Because synthetic identity fraud is difficult to detect, due diligence and monitoring by financial institutions are the best methods of prevention. Following are some prevention tips and steps institutions can take to ensure they are protected from future losses associated with this growing fraud:
Increase onboarding requirements
Banks, credit unions, and non-bank financial institutions have made it easier for consumers to apply for credit and open accounts to stay competitive. Unfortunately, by making this process easier for legitimate customers, they have inadvertently made it easier for fraudsters to take advantage of them.
The challenge for financial institutions is to make the process more challenging for fraudsters, but not legitimate applicants. One way to accomplish this is to make more lucrative transactions burdensome for fraudsters – requiring additional sources of proof of identity and employment that can be independently verified.
Assuming the financial institution has followed all BSA requirements for a Customer Identification Program (CIP) and the fraudster still established a new account with a synthetic identity, fraud detection is nevertheless possible with appropriate policies and systems.
Take a multi-layered approach to detection
According to a 2019 Federal Reserve Payments Fraud Insights whitepaper, Institutions should implement a multi-layered approach to combat synthetic identity schemes.
A multi-layered approach should begin with detection tools that will alert when multiple accounts utilize the same SSN. In addition, detection tools should alert when multiple account applications originate from the same I.P. address or device.
In addition, the multi-layered approach can include law enforcement and financial institutions sharing information about threats and trends by using the 314(b) information-sharing authority, the Fed said in its whitepaper.
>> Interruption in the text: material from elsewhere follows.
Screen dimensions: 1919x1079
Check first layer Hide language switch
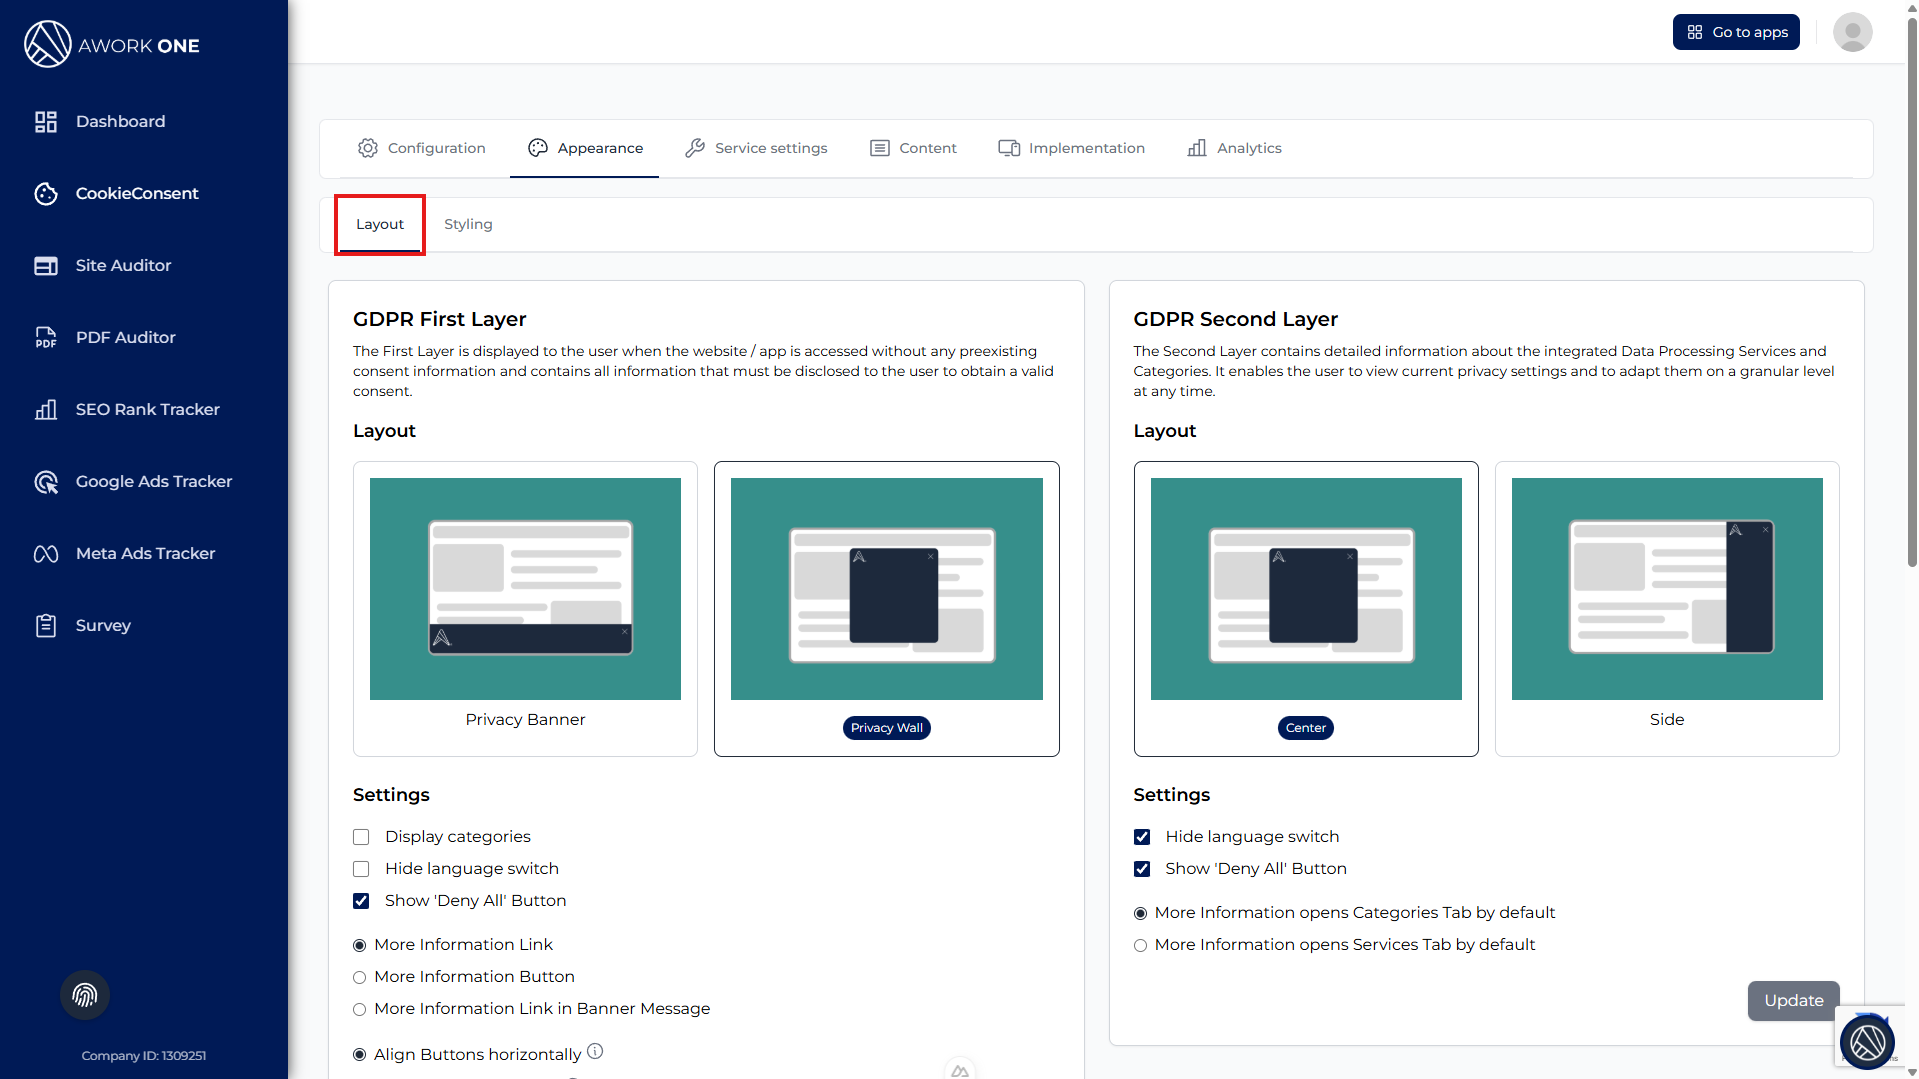coord(361,869)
FinCEN's recent Fact Sheet clarifying the circumstances under which financial institutions can share information under 314(b) of the USA Patriot Act explains that information sharing is permissible under the program if the financial institution suspects that the subject activity, customer, or account is tied in some way to terrorist acts or money laundering. In other words, the institution does not need to conclusively determine that an activity is suspicious to share information.
Utilize monitoring software
Utilizing monitoring software with properly calibrated detection tools can detect specific outliers, anomalies, spikes, and velocity scenarios, in a financial institution's data. Those outliers can be used to uncover potential trends associated with the use of synthetic identities.
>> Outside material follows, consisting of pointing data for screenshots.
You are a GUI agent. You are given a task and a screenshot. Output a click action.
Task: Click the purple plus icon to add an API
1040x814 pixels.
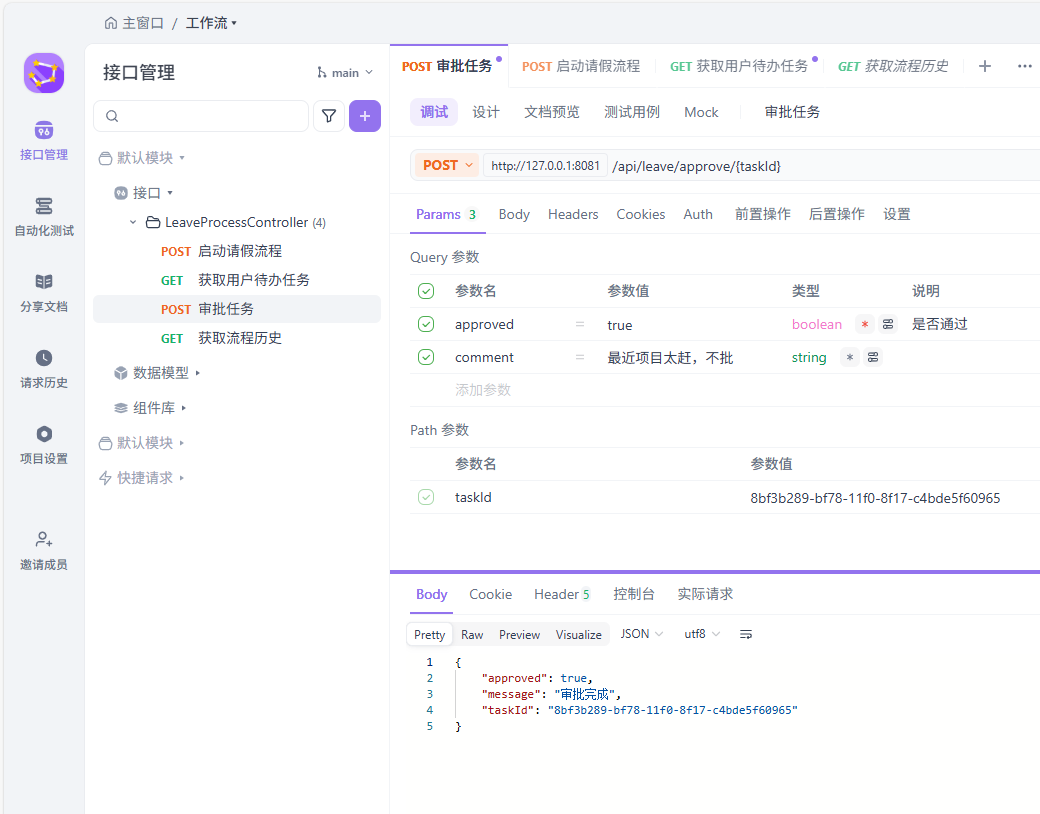coord(364,116)
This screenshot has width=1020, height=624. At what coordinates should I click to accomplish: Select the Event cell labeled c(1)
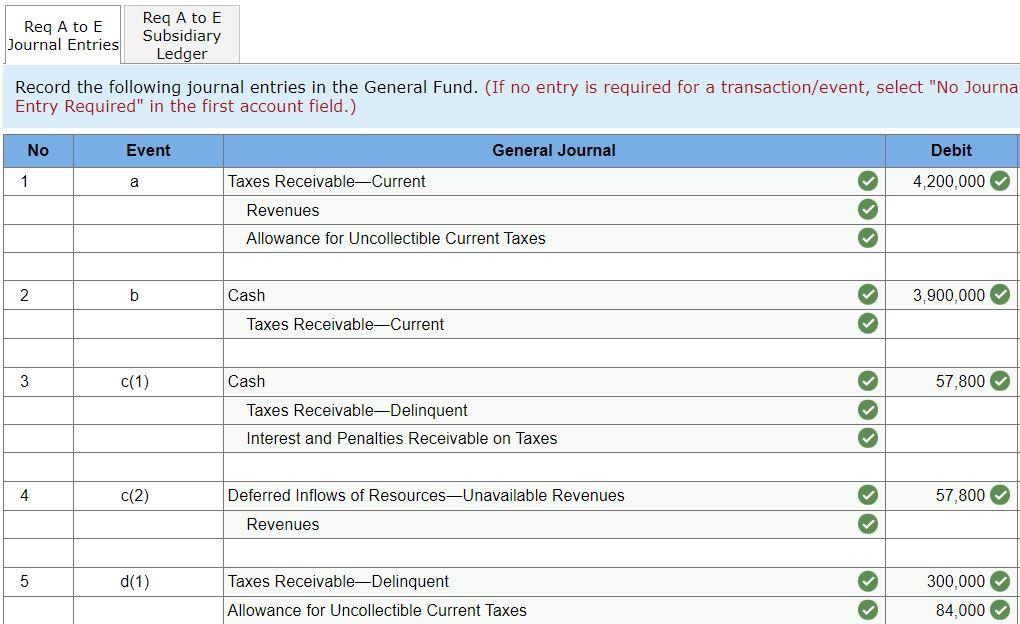coord(148,381)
When fruadsters use synthetic identities to open new accounts, they will commonly target mortgages, student loans, and car loans, in addition to credit cards, according to the 2019 Identity Fraud Study from Javelin Strategy & Research.
Some potential warning signs of new account fraud that could be connected to synthetic identity fraud include:
- When an account that has been open less than a year has spikes in the number of transactions – either during the first couple of months after opening, or then and again during the next several months.
- When an account opened less than a year has large increases in the amount of individual transactions, such as ACH credit transactions, wire transfers, or cleared checks, and when those amounts continue to increase over time. This could potentially indicate the account is being used for corporate account takeover fraud and should be investigated.
- When a new account requests multiple lines of credit or loans and quickly begins utilizing them to their maximums
Conclusion
Synthetic identity theft is a genuine, increasing threat to financial institutions. Undetected, it has and will in the future cause significant losses to financial institutions worldwide. It is vitally important for banks, credit unions, and non-bank financial institutions to create an added layer of protection for their customers and their institutions. They can do this through increased due diligence and the use of BSA/AML and fraud-monitoring software and services that are calibrated to the rising threat of synthetic identity fraud.